What we are passionate about directs the use of what we like and what we are capable of doing. And it’s something dynamic over time. As children we love playing with Lego bricks. As adults we are passionate about making something bigger than a game. It’s not passion that changes, it’s our experience and awareness that, brick by brick, make the game broader. And so it is also in a discipline.

What we love is somehow framed by the grammatical rules of the language we use to express it. This is the real meaning of the technical program. In this way the mission is to explore the technical program, test after test, in order to equip ourselves with a conscious language to express what we love and what we know how to do.

If I am willing to give parts of myself freely and freely to this process, I can better understand what I am called to become. It is generally thought that talking about vocation means talking about renunciations. So, usually, it’s a topic that is often overlooked. We rather prefer to talk about profession, because it seems to be a dimension in which the choice has the winning character of imposing what we want to be in the world. And, in fact, profession literally means “what we say we are”.

All right. Yet, who are we?
A discipline’s declared objective is the progression and development of the human being, in a simultaneously single (the practitioner) and group (the Dojo) dimension. Those who have gone through this path before (the sensei) should be clear that their guidance, through technique, serves to develop in people that level of awareness that distinguishes who we believe (and say) we are from who we really are. This is the meaning of the many frustrations that arise between thinking we are capable of doing something we have understood and not yet knowing how to do it.

Precisely because he/she has been there before us, the sensei sees more clearly what the limits are – attitudinal, character, relational, technical and finally physical – on which we really have to work. Not to become beautiful dolls in his collection but to bring out the best version of us, the one that often hides behind our partial yet absolute positions. Our fears. Those defects that we detest so much that we hate them in others.

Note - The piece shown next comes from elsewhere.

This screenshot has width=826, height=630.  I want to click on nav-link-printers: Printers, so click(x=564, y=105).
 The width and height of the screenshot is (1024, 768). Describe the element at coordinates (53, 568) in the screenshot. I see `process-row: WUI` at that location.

By patiently developing the two polarities, active and receptive, in tori and nage/uke, Aikido accustoms the practitioner to understanding where to invest the most energy to become what the individual is not yet and to put at the service of himself and others what he has.

Discovering that we are called to be more empathetic, more focused, more decisive, more compassionate, more true, more active… All this reveals the true identity of our self and is one of the reasons why ikigai is discovered and enhanced by a discipline.

Discovering that our “blue zone”, our reason for being, is not necessarily found in Okinawa, Costa Rica, California, Greece or Sardinia, as researchers say, but that it can be recreated in the square of a tatami, it’s a revolution.

It’s rediscovering that we’re alive.